**What to do**
Emit a verbatim copy of the lines below from the line with "Task: Expand the Quick Profile dropdown arrow" through the line with "Task: Open a file using the folder icon", excluding pictures and everything outside that range.

**Recorded information**
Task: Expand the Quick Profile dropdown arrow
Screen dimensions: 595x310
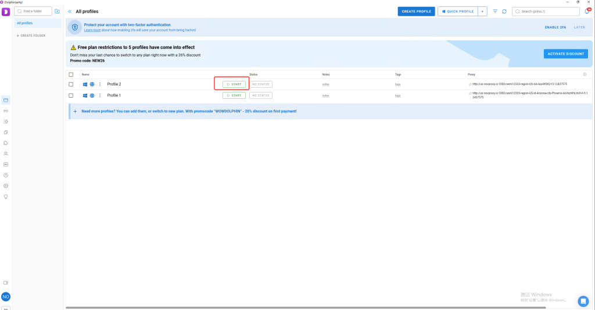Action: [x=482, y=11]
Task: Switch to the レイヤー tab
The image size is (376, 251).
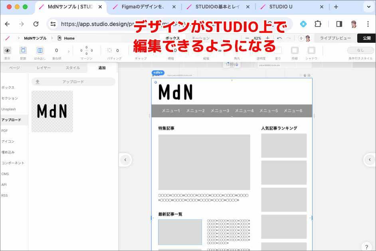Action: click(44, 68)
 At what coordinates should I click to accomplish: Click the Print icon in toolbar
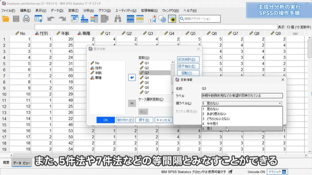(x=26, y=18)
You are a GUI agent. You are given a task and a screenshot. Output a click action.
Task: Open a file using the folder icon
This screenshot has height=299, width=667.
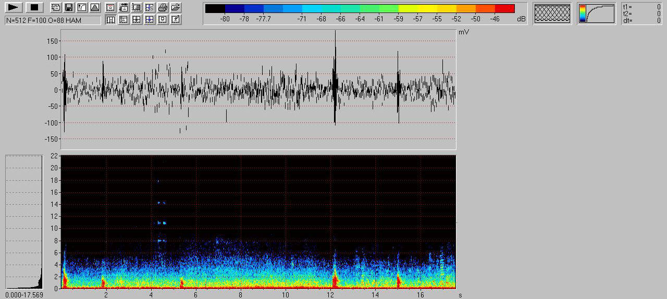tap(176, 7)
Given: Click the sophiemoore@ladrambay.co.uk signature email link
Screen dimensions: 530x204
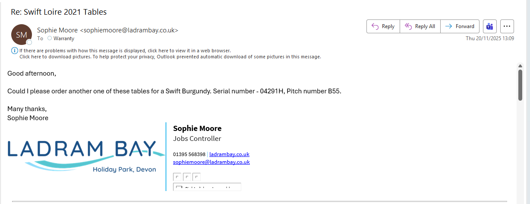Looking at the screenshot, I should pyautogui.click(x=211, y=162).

...

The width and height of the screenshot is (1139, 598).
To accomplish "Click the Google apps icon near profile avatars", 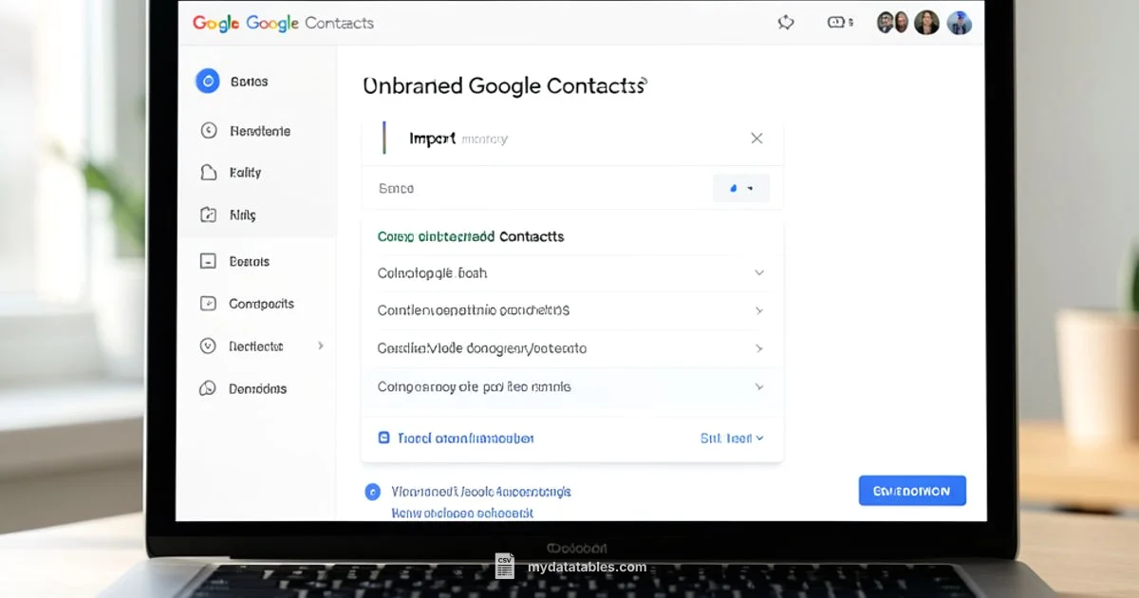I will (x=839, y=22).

* * *

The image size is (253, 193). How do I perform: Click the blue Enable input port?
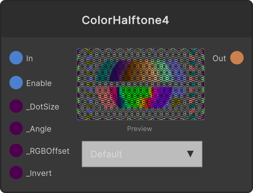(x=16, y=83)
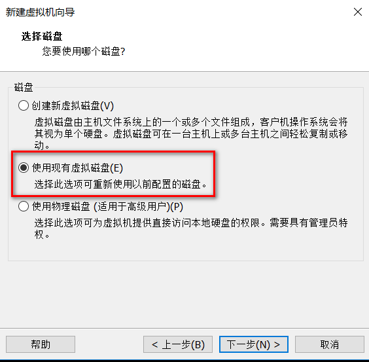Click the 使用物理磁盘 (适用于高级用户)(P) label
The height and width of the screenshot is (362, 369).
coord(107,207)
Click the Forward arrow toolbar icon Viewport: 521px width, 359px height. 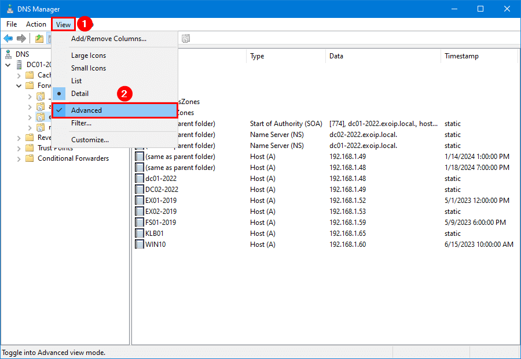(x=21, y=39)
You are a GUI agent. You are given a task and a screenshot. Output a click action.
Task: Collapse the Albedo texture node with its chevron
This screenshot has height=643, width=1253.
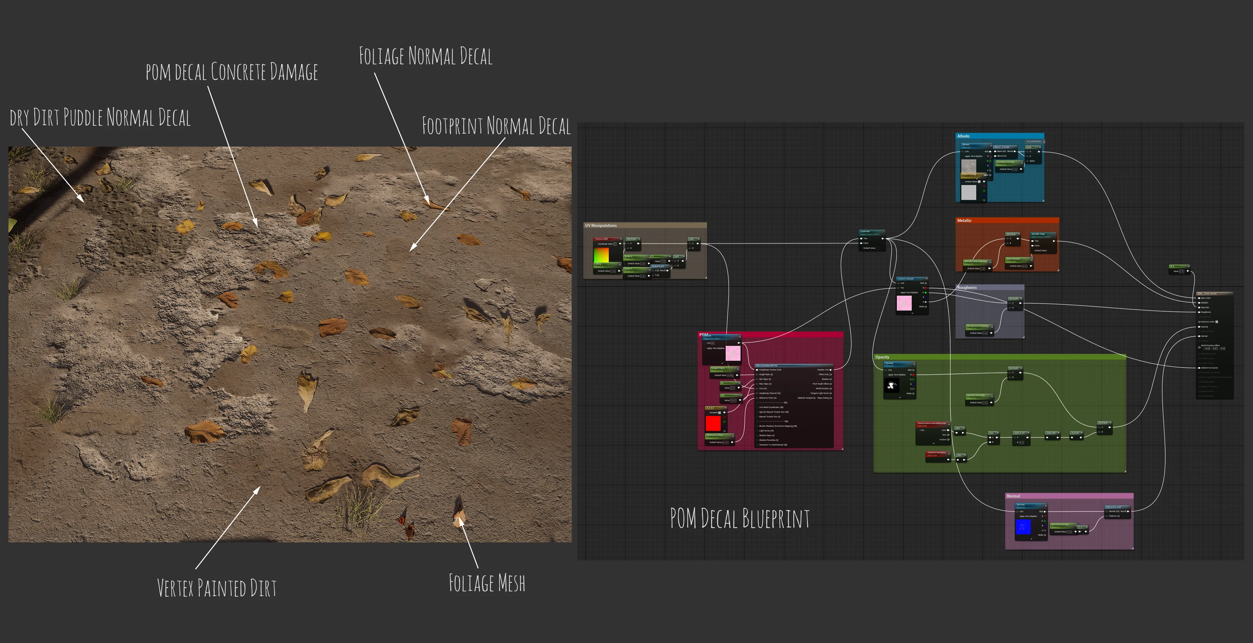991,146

**Result of the task**
Task: Expand the Quick Profile dropdown arrow
Screen dimensions: 595x310
Action: [x=482, y=11]
Task: Switch to the レイヤー tab
The image size is (376, 251).
Action: click(44, 68)
 At what coordinates should I click to accomplish: Click the Print icon in toolbar
(x=26, y=18)
You are a GUI agent. You are given a task and a screenshot. Output a click action.
Task: Open a file using the folder icon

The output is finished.